The Final Invoice
Chapter 115 · ~3.5k words
I sat at the mahogany desk, the leather chair cold against my back. It was too big for me, designed for a man who took up space simply by existing. But I didn't adjust it. I would grow into it. Or I would burn it.
The office was silent. The storm had passed, leaving the city washed clean and glistening under the morning sun. From this height, the people on the street were just ants, scurrying about their business, oblivious to the fact that the sky had fallen the night before.
My phone buzzed on the blotter.
It was the bank.
"Mrs. Hawthorne?" The voice was deferential, terrified. "We received the authorization for the transfer. The final payment to H.B. Consulting."
"Cancel it," I said.
"Cancel it, ma'am? But it's an automated draft. The contract states..."
"The contract is void," I said. "The principal is dead. The beneficiary is... retired. Close the account."
"Yes, ma'am. Is there anything else?"
"One more thing," I said. "There's a cancellation fee. Send it to the Sunnyvale facility."
"The amount, ma'am?"
I looked at the invoice on the screen. The monthly cost of my mother-in-law's imprisonment.
"$12,500," I said. "But send it in singles. And tell them to buy some matches."
I hung up.
I closed the laptop. The screen went black, reflecting my own face. I looked tired. Older. But my eyes were clear.
The door opened.
Julian stood there. He was wearing a fresh shirt, his arm in a proper sling.
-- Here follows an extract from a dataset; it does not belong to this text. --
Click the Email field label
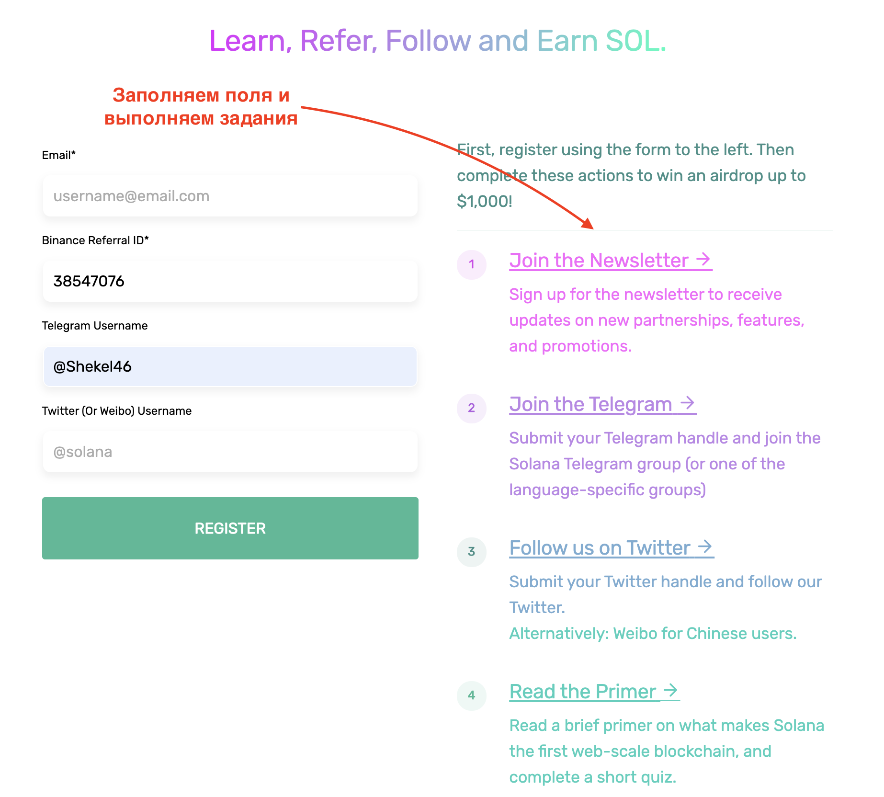884x797 pixels. click(59, 155)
He looked like a ghost of the man I had married.
"I packed a bag," he said.
"Where are you going?"
"The island," he said. "St. Jude's. There's a... a clinic there. For trauma."
"Arthur's clinic?"
"No," he said. "Mine. I bought it this morning. I'm going to turn it into something real. Something that helps people."
He walked to the desk. He placed a set of keys on the wood.
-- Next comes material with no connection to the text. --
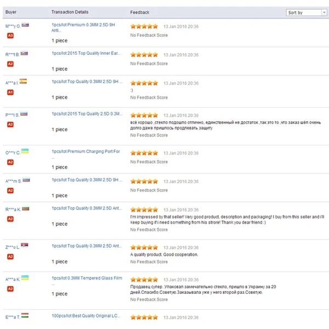Click buyer name A***m S.
Screen dimensions: 329x329
[13, 181]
"The house keys," he said. "I won't need them."
I looked at the keys. The silver keychain with the H logo.
"What about the kids?" I asked.
"They need their mother," he said. "They need stability. Not a father who..."
He trailed off. He couldn't say it. *A father who helped bury their uncle.*
"They need to know you love them," I said.
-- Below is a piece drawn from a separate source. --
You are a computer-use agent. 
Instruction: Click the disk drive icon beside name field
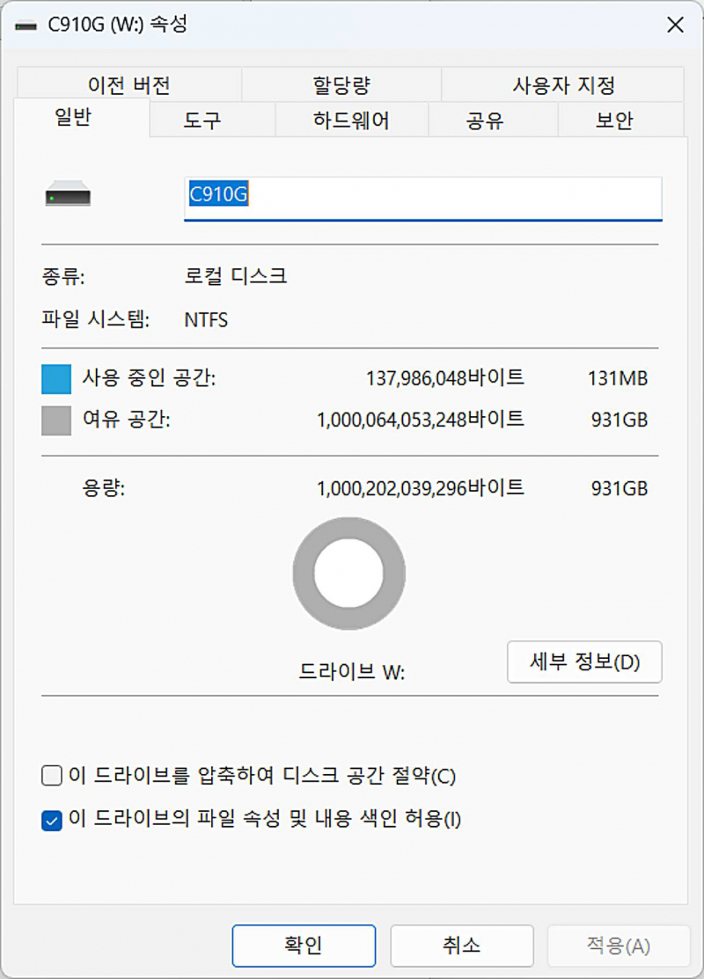pyautogui.click(x=68, y=194)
"I do," he whispered. "That's why I'm leaving."
He leaned down. He kissed my forehead. His lips were cold.
"You were always better at this than me," he said. "Running things. Seeing the truth."
"I had to be," I said. "No one else was looking."
He walked to the door. He paused.
" Elena?"
"Yes?"
"Did you ever love me?" he asked. "Or was I just... the job?"
I looked at him. At the man who had been my partner, my betrayer, my burden.
"I loved the man I thought you were," I said.
He nodded slowly. "Me too."
He walked out.
I was alone.
I swiveled the chair around to face the window. The city stretched out before me, a kingdom of steel and glass. It was mine now. The company. The trust. The legacy.
But I wasn't going to build towers. I was going to build foundations. Real ones. Not graves.
I picked up the pen from the desk. Arthur's pen. A heavy gold fountain pen.
I opened the drawer. I pulled out a blank check.
I wrote the date.
I wrote the payee: *The Arthur Hawthorne Jr. Memorial Fund.*
I wrote the amount: *All of it.*
I signed my name. Not Mrs. Julian Hawthorne.
*Elena.*
I capped the pen. I laid it on the desk.
It was the last check I would ever sign for a man.
I stood up. I walked to the window. I pressed my hand against the glass.
The sun was blinding.
I closed my eyes.
And for the first time in ten years, I breathed.